*About this exercise:*
Among the entries below, find each line with "SPRÜHFERTIG" and show it.

(Stored data)
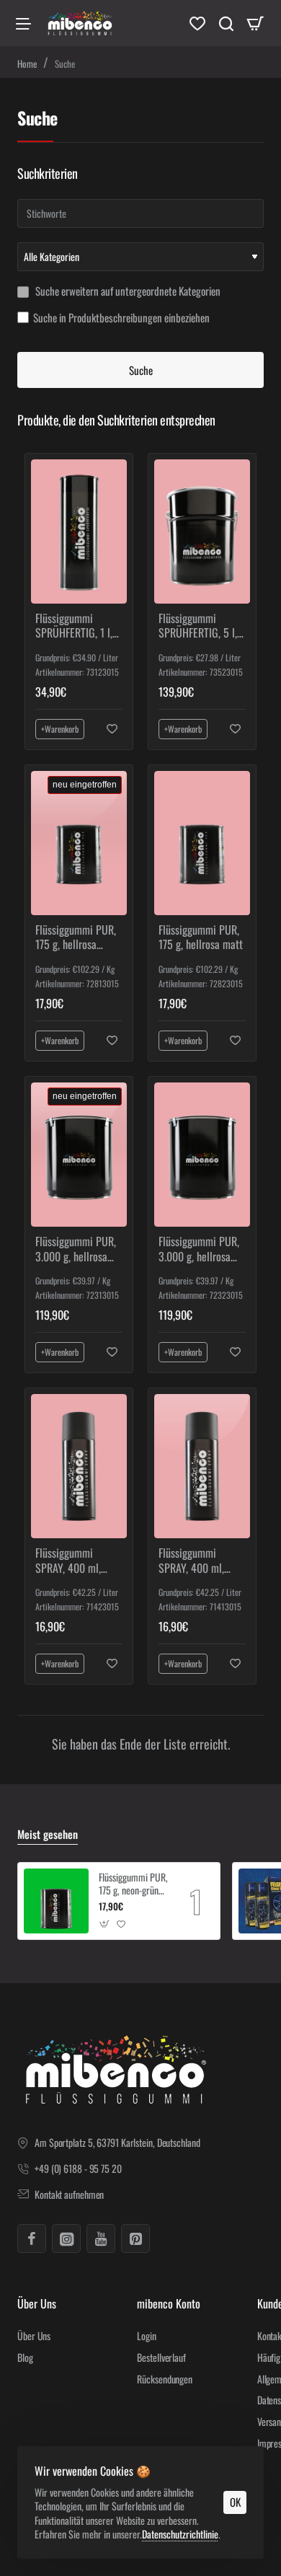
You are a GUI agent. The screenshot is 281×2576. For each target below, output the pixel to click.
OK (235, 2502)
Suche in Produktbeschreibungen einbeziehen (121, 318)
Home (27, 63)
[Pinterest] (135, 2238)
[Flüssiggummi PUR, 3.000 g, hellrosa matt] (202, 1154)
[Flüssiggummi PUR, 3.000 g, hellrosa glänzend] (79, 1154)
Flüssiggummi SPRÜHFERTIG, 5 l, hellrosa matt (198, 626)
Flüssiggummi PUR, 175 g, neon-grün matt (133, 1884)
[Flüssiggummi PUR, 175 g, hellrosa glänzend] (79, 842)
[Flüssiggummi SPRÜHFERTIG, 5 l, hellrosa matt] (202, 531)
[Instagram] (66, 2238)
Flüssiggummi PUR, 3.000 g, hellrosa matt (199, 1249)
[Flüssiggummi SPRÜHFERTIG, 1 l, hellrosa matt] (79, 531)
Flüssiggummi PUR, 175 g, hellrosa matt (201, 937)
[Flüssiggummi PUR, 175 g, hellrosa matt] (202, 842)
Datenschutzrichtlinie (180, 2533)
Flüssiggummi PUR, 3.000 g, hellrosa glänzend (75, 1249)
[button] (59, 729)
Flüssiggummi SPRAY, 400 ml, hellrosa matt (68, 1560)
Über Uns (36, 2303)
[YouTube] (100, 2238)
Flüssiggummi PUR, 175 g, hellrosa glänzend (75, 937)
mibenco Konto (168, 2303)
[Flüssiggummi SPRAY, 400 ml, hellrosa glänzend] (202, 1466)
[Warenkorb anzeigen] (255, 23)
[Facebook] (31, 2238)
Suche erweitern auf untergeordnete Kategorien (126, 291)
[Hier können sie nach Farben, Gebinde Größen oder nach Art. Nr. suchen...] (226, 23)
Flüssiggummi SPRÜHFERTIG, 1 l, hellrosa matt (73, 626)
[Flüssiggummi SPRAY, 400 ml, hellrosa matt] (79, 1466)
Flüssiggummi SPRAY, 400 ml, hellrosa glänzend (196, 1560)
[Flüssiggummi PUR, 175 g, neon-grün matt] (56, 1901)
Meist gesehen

*Answer for the task:*
Flüssiggummi SPRÜHFERTIG, 5 l, hellrosa matt (198, 626)
[Flüssiggummi SPRÜHFERTIG, 5 l, hellrosa matt] (202, 531)
[Flüssiggummi SPRÜHFERTIG, 1 l, hellrosa matt] (79, 531)
Flüssiggummi SPRÜHFERTIG, 1 l, hellrosa matt (73, 626)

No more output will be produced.